# YOUR ASSIGNMENT
Using the listing below, set down each line from the line containing "Task: Select the Cayman Islands map pin" through the line containing "The width and height of the screenshot is (1024, 434).", both ends included, exactly and with nothing added.

PROVIDED RECORDS section start

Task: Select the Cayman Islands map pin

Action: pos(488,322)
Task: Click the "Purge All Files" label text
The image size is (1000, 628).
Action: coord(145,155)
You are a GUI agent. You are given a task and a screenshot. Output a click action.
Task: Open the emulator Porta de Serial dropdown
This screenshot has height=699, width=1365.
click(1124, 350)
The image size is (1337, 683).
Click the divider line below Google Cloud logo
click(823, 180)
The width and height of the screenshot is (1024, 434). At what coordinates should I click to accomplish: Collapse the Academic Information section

PROVIDED RECORDS section end
PROVIDED RECORDS section start

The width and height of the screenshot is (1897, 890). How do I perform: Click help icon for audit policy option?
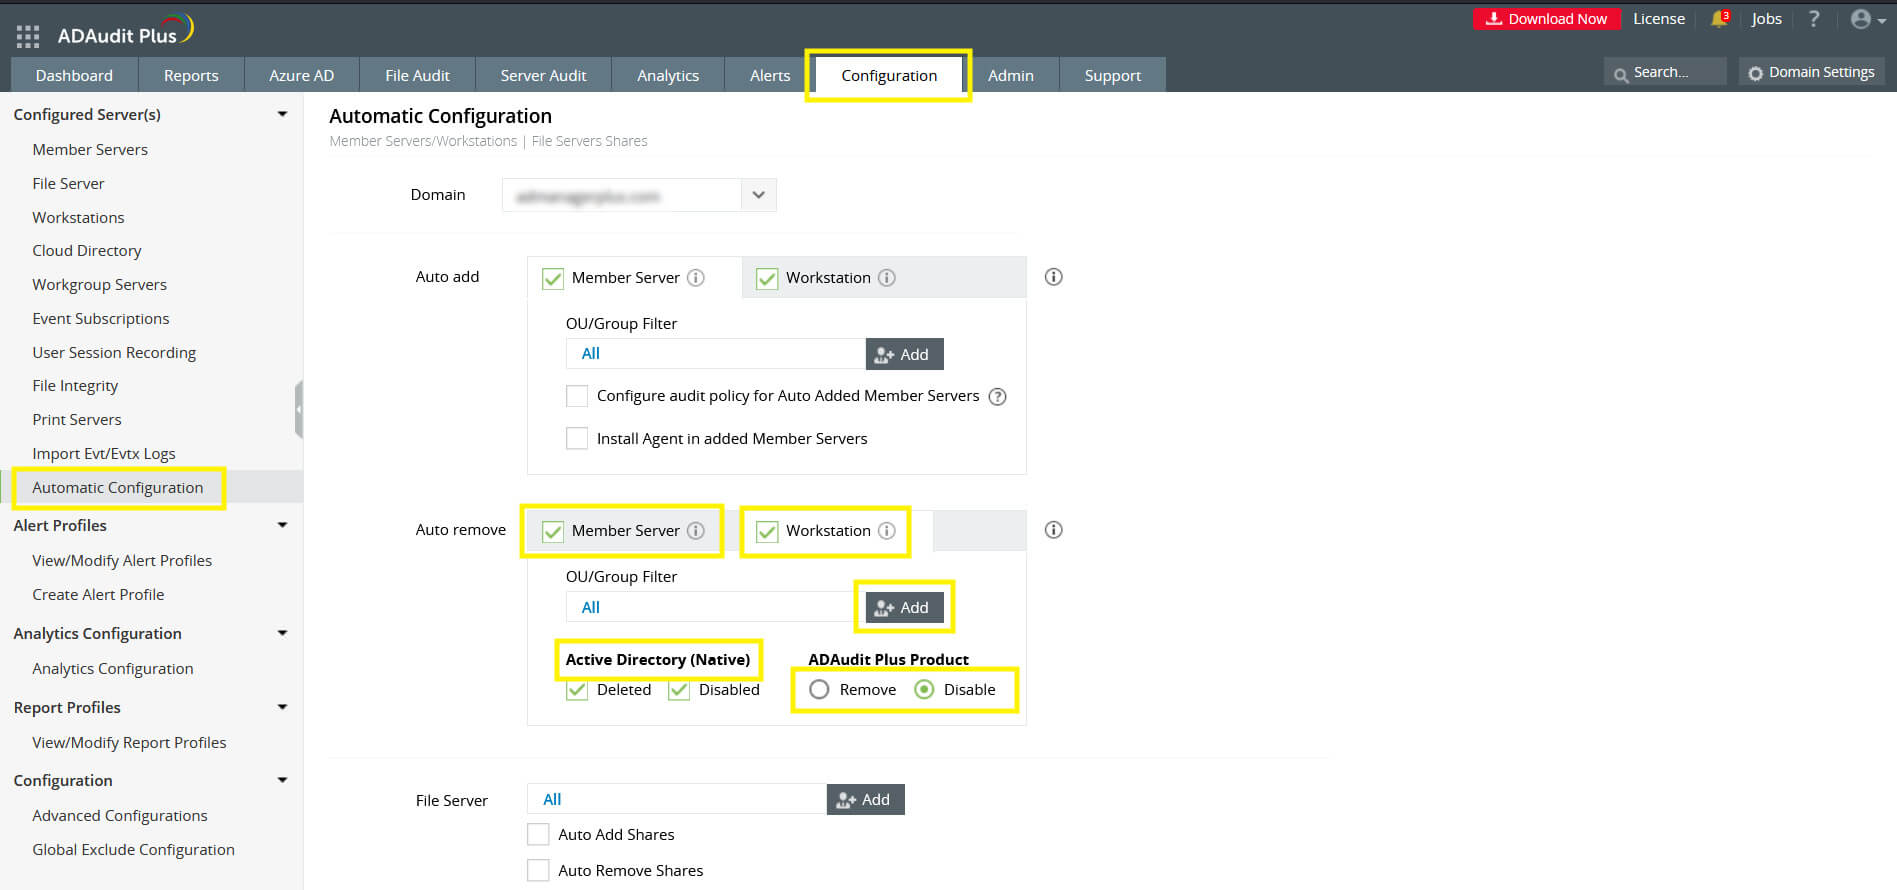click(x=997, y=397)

PROVIDED RECORDS section end
PROVIDED RECORDS section start

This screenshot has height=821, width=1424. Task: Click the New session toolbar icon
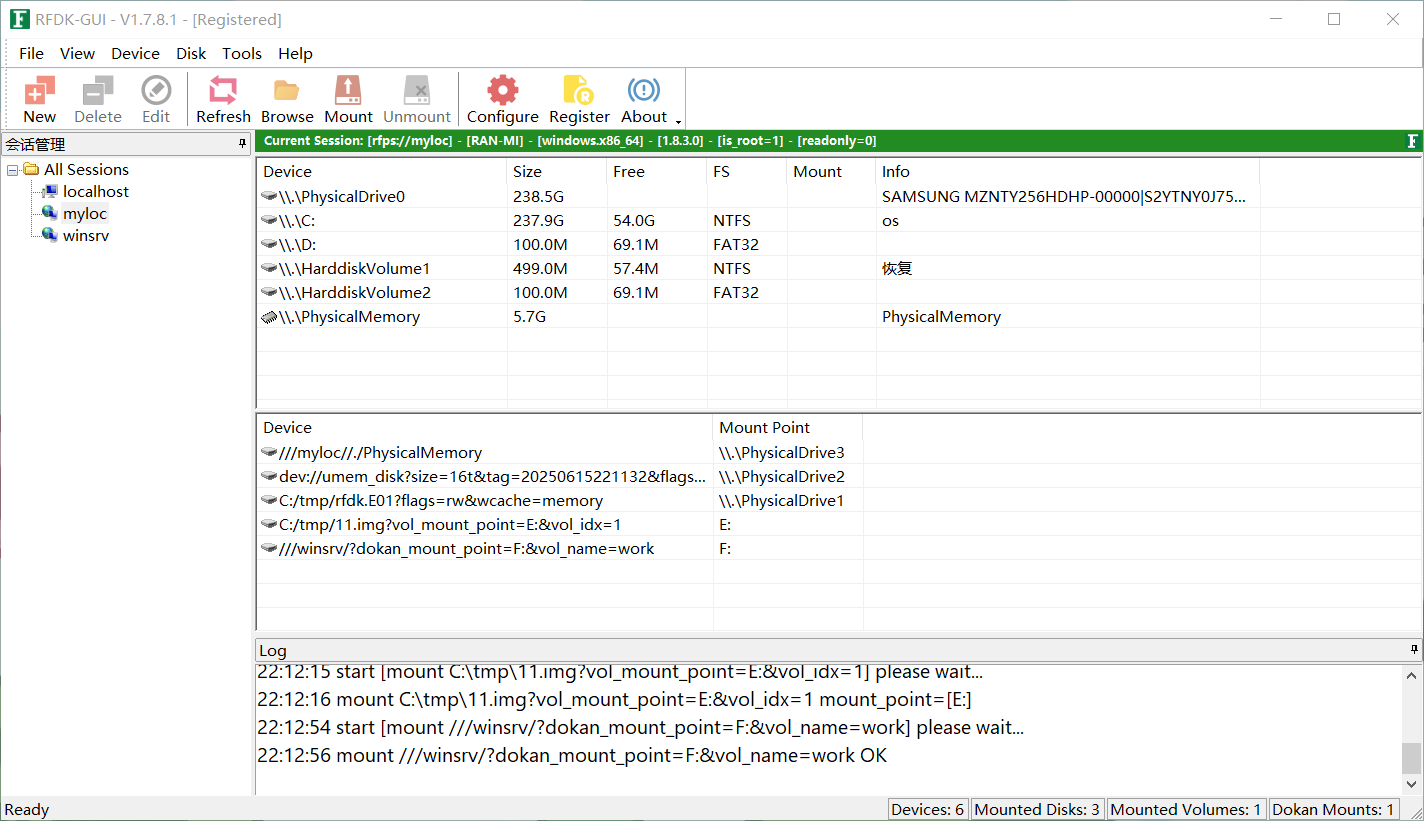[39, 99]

PROVIDED RECORDS section end

# THE COMPLETED TASK
Task: Select the Cayman Islands map pin

Action: pos(488,322)
Task: Click the "Purge All Files" label text
The image size is (1000, 628).
Action: coord(145,155)
You are a GUI agent. You are given a task and a screenshot. Output a click action.
Task: Open the emulator Porta de Serial dropdown
This screenshot has height=699, width=1365.
click(1124, 350)
The image size is (1337, 683).
Click the divider line below Google Cloud logo
click(823, 180)
The width and height of the screenshot is (1024, 434). At what coordinates should I click to accomplish: Collapse the Academic Information section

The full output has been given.